If judges are given the right to interpret the Constitution as they please, this is
insinuating that their opinion on what the Constitution is saying is better than the
original framers; that in some way we are more enlightened in this day in age than they
were over 200 years ago. In some ways this statement is very true. For example, we are
more technologically advanced, much more politically correct, and we have had those 200
some years to look back on and see what mistakes were made. The only problem with all of
this is that one would be assuming that things have gotten better since then, which is
not necessarily a true statement. "[The idea that societies get better] is not the
attitude of people who thought that we needed a Constitution in general and a Bill of
Rights in particular. They understood that societies do not always get better and better.
They can also rot" (Singer, A5). On the same note, who is to say that the morality of
society has grown better? Tests of morality, such as abortion for example, would probably
not have been within the moral compass of those who wrote the Constitution. Just because
it is morally in lines with a few judges today who can make it legal, does that mean it
is all right? This is a tough question to answer because if a judge is given the right to
interpret the Constitution, he or she will eventually be forced to make a major moral
decision. "Although nonoriginalist theories posit that the Constitution must evolve to
reflect the changes in society's 'fundamental values,' they cannot offer a principled
distinction between those values that merit inclusion in the constitutional scheme and
those that do not" (Murphy, 13). 
One of the most fundamental supports for the originalism point of view is that there
simply is not that often a reason to interpret the Constitution. The reason for this is
because the original text of the Constitution, without interpretation, provides enough
material to decide most cases. In its most basic form, the Constitution lays out all of
the necessary components to make a just decision. 
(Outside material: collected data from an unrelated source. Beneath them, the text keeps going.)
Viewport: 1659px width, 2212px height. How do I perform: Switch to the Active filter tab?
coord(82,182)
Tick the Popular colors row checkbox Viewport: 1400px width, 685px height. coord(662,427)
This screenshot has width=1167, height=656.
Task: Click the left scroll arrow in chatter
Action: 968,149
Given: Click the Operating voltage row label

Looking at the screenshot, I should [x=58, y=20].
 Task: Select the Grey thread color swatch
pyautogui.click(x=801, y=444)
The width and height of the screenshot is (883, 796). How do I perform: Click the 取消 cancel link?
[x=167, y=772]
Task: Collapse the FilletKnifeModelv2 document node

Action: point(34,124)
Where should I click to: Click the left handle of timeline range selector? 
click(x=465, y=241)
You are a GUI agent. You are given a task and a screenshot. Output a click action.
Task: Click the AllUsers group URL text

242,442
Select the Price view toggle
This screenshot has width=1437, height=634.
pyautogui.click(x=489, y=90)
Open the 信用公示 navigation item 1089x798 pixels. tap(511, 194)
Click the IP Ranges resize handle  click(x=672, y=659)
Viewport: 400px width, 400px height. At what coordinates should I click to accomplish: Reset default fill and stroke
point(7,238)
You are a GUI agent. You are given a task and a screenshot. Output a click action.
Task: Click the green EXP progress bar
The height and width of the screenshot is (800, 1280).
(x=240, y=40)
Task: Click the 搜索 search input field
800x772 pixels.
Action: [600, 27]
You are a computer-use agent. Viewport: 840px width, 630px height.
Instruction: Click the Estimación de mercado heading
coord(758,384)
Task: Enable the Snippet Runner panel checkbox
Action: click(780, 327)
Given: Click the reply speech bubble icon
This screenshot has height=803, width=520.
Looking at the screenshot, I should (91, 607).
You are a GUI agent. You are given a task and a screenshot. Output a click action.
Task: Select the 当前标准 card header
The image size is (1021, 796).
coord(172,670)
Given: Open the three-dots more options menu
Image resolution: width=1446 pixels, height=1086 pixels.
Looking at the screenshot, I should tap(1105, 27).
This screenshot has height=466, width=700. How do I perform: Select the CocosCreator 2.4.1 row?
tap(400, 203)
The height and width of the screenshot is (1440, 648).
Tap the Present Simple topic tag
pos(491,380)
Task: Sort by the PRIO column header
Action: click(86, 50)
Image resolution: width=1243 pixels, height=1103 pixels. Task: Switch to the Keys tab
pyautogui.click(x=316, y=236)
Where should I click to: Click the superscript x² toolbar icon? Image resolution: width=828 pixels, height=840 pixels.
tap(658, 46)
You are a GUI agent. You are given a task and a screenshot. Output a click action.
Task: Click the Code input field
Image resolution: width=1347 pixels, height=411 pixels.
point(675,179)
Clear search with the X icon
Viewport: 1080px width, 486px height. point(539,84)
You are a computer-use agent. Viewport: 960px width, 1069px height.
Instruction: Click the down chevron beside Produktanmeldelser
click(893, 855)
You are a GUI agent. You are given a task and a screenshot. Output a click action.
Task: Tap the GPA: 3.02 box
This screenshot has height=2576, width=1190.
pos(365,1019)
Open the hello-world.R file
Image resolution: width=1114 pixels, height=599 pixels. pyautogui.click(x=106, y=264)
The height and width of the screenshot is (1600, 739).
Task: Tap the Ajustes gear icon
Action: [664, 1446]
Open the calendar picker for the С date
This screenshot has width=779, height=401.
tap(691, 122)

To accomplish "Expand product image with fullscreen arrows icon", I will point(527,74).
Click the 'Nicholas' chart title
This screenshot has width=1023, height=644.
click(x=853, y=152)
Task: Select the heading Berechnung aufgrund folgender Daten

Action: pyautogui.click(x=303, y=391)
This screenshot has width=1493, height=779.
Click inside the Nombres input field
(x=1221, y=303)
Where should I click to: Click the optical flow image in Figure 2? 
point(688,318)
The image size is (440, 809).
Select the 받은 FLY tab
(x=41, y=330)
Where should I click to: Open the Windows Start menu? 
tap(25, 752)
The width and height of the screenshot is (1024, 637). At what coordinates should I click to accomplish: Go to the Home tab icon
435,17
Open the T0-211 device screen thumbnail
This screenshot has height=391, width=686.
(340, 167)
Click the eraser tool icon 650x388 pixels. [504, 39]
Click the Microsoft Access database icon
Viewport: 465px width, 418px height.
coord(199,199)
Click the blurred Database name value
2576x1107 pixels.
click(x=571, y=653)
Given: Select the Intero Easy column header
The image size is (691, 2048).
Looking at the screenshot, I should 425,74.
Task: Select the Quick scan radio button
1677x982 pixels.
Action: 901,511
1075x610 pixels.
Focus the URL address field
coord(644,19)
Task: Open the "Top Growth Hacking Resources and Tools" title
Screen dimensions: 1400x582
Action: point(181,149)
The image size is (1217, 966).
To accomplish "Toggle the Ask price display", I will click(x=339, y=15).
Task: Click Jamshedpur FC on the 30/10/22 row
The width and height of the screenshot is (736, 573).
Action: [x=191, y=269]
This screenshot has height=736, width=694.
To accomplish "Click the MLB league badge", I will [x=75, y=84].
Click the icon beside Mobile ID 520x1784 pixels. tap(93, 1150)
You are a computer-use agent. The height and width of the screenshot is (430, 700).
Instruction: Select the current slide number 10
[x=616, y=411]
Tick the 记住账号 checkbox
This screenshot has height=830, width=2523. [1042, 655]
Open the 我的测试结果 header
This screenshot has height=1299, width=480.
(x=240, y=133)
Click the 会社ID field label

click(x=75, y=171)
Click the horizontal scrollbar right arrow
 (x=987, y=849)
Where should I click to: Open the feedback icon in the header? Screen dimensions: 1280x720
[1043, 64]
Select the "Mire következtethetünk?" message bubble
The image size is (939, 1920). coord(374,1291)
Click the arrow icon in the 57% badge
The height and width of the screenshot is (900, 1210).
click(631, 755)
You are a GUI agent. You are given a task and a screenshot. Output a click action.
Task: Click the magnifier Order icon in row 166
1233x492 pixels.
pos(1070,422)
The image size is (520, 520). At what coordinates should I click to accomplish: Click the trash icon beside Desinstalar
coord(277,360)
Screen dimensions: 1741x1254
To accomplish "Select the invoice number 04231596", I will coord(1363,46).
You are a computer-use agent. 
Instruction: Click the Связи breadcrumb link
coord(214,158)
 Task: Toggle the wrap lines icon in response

Both arguments are highly disputable because they each have their advantages and
disadvantages. Neither side is "without it warts" as Justice Scalia is fond of saying
(Singer 15). The non-originalist point of view is widely accepted in society, but that
still does not mean that the originalist point of view is incorrect. Supporters of the
living Constitution say that the Constitution is vague, but they just might not fully
understand the original intent of the framers. Even though the framers could never
comprehend modern issues and technology, the Constitution gives enough information to
decide these cases. This is the main problem with the ongoing argument about whether or
not, or how the Constitution should be interpreted. As one can see from above, there is a
valid response against each argument. This topic will continue to be discussed for some
time to come without resolve, until it eventually becomes invalid to even discuss it.